Filed under: celebrity poets
“I draw a hot sorrow bath in my despair room.”
– Keanu Reeves, Ode to Happiness (2011)
In fairness to aspiring authors, all the entries have been published, and the Petras duo tried to find examples of terrible text crafted by well-known people where they could—to drive home the point that we all let the pen get away from us now and again, even those capable of stopping runaway buses. So what other qualifications must wretched entries have? “It’s sort of like pornography: you know it when you see it,” Ross says. “A wretched writer is bolder and more intrepid than an average writer, more freely sprinkling out bad syntax, commas, weird words, unacceptable imagery.” Kathryn adds that there’s one other important quality: “a blithe lack of self-consciousness.”

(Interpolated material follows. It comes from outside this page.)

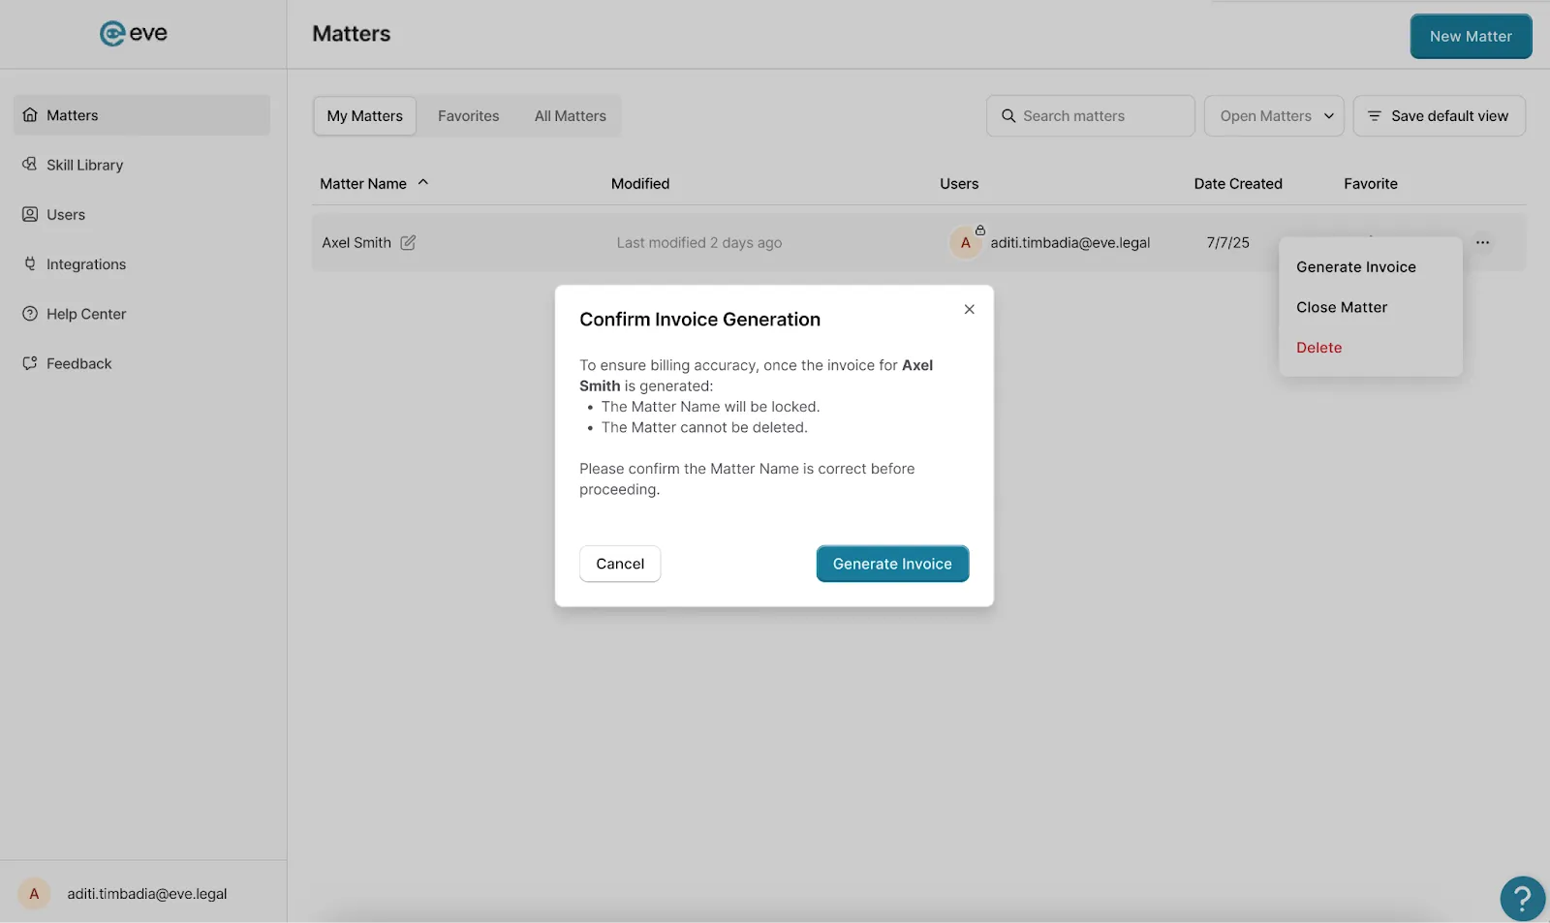Select Delete in the context menu
The width and height of the screenshot is (1550, 923).
[1319, 347]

Filed under: adjectives, excessive use of
“The things were odd, weird, grotesque. There was something horribly uncustomary and unwonted about them. There were completely unfamiliar. There appearance was outlandish and extraordinary. Here was something quite phenomenal about them. They were supernormal; they were unparalleled; they were unexampled. They were curious, odd, queer, peculiar and fantastic.”

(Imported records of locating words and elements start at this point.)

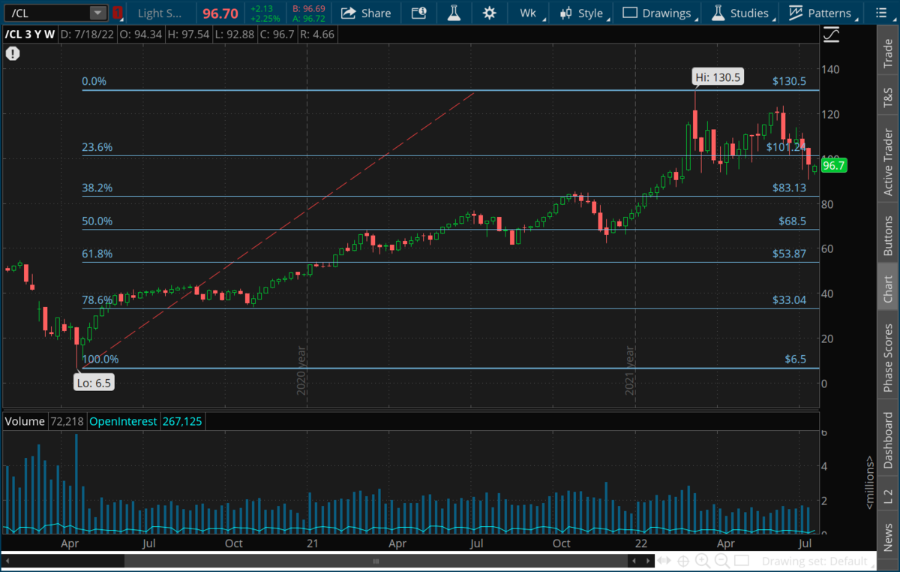Click the exclamation alert icon on chart

13,53
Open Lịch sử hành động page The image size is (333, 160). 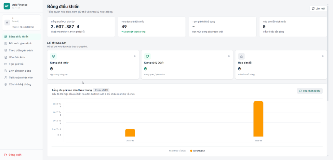point(21,71)
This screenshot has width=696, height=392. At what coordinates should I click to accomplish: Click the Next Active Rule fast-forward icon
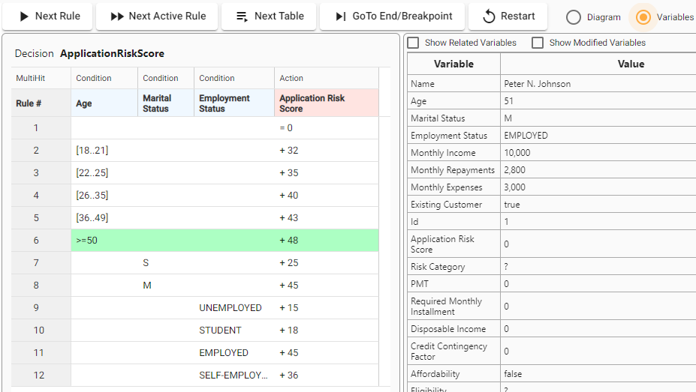117,16
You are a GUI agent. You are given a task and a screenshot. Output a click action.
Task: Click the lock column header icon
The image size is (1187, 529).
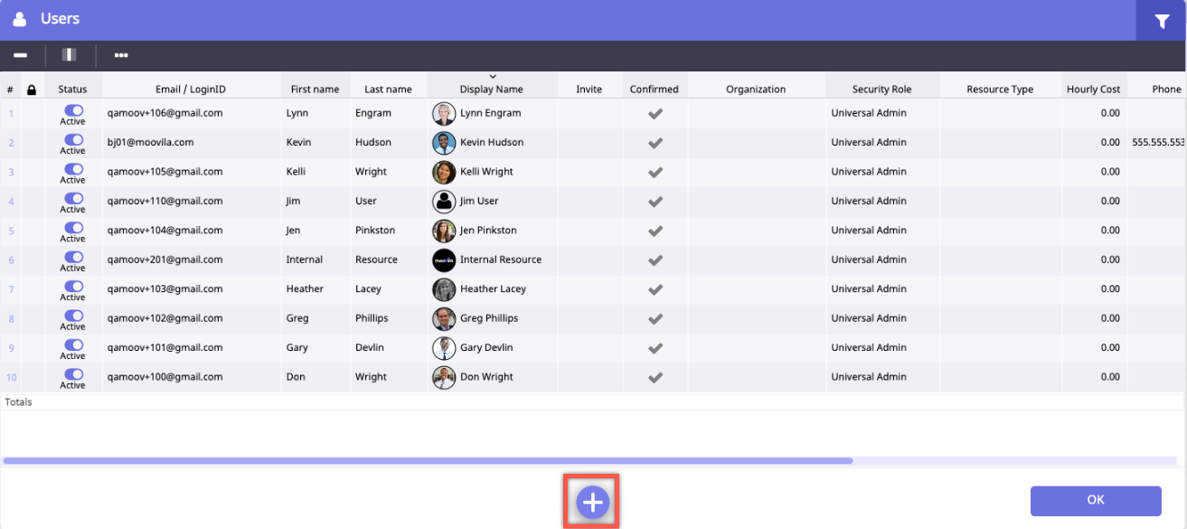32,90
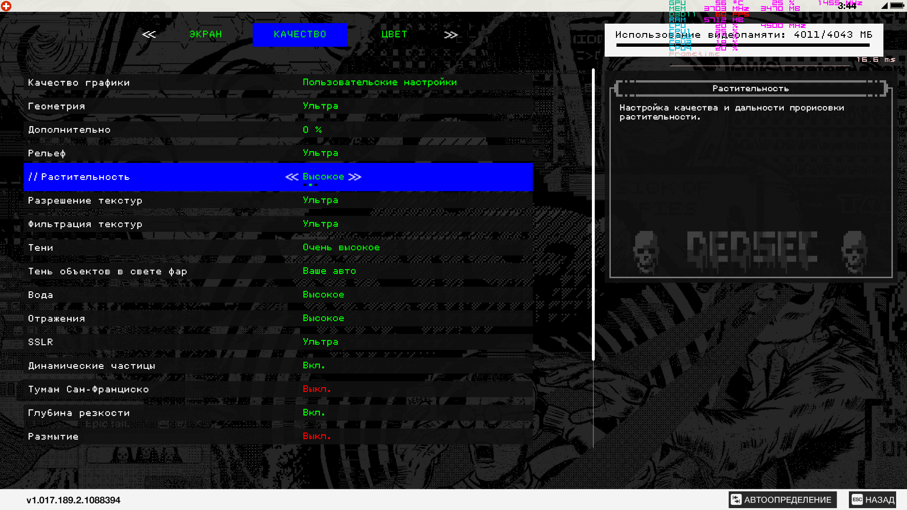The width and height of the screenshot is (907, 510).
Task: Click the battery icon in status bar
Action: 897,6
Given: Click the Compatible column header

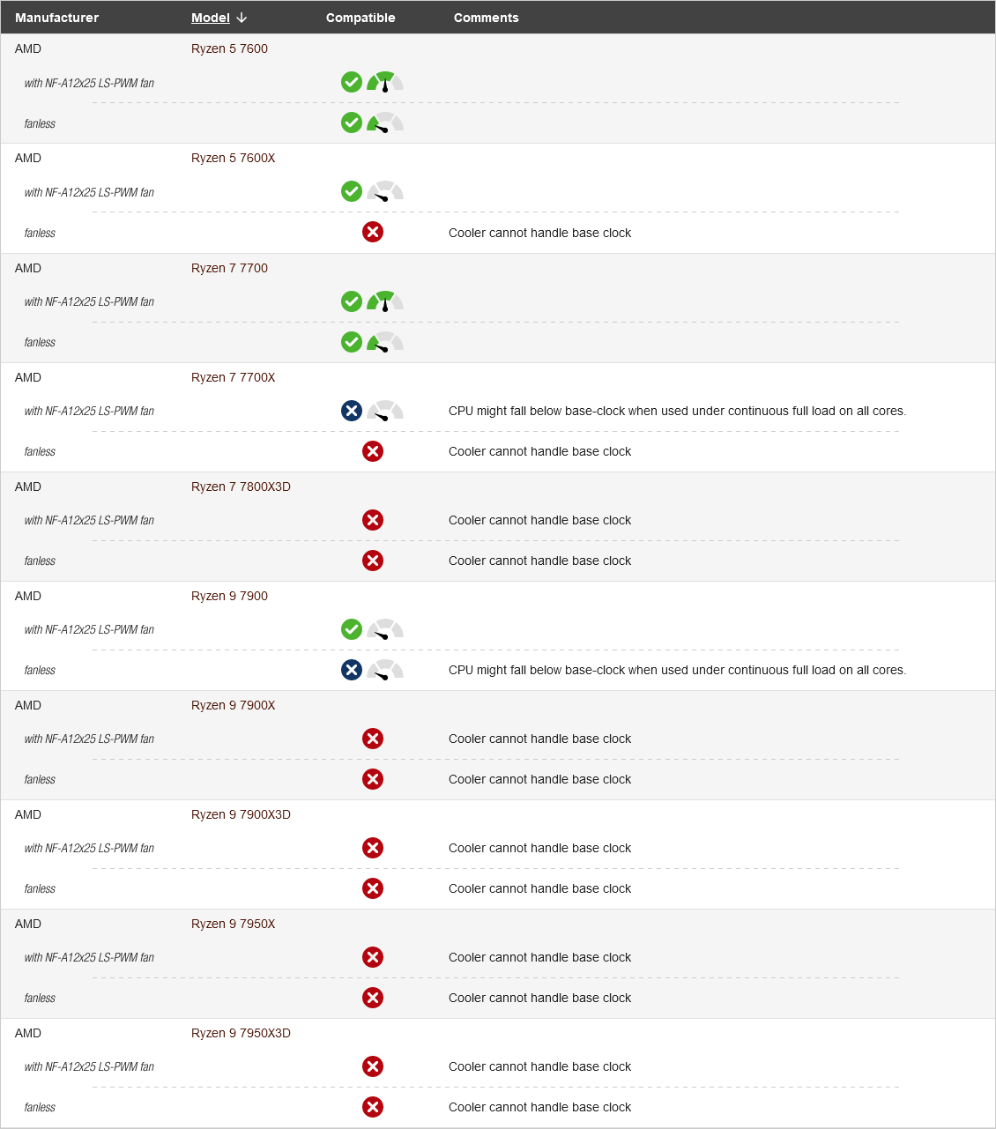Looking at the screenshot, I should click(x=360, y=18).
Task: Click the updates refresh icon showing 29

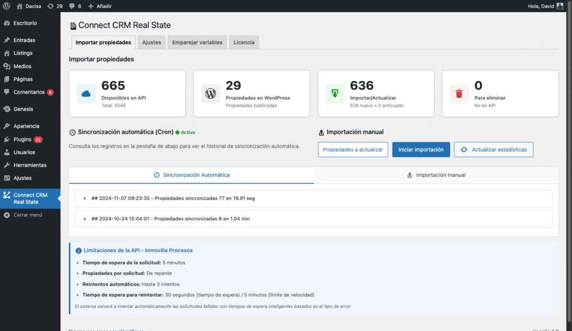Action: pos(51,6)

– Lionel Fanthorpe, Galaxy 666 (1968)
To research the book, the Petras’ combed their previous collections of the cringe-inspiring and surveyed authors they consider infamous for poor prose, like English writer Lionel Fanthorpe. Then they moved through genres where writing is often second to plot construction. “We started off with romance novels. Then there’s science fiction and fantasy, where you get to be excessively creative because you’re writing about something that isn’t real,” Kathryn says. “Our problem, literally, was culling it down … There’s a very loamy soil of wretchedness out there. ” A few of their sources are awfully low-hanging fruit (no one expects government documents or brochures from Chinese hotels to contain exquisite prose), but even then, one has to give them some credit for actually reading through all that material.
Filed under: constructions, confusing
“He was not as old in appearance as his age might have made him appear.”
– Gordon R. Dickson, Soldier, Ask Not (1967)
Some writers, like those from Victorian times, aren’t around to see their writing included in this ignominious book. But others, like Twilight‘s Stephenie Meyer and Newt Gingrich, certainly are. At its core, they say, the collection is meant to be funny in a so-bad-it’s-good way. And they’re not the only ones into this kind of thing. Since 1982, the English Department at San Jose State University, for instance, has been hosting a contest for the worst unpublished opening sentences “wretched writers” can possibly pen. (This year’s winner included the phrase “a dress that clung to her like Saran Wrap to a sloppily butchered pork knuckle.”)
“On a very trite level, it can make you feel great,” Kathryn says of terrible writing. “But we both love words. You can’t do something like this if you don’t love good writing, too. It’s the difference between having a steak dinner and having, you know, chips and dip.”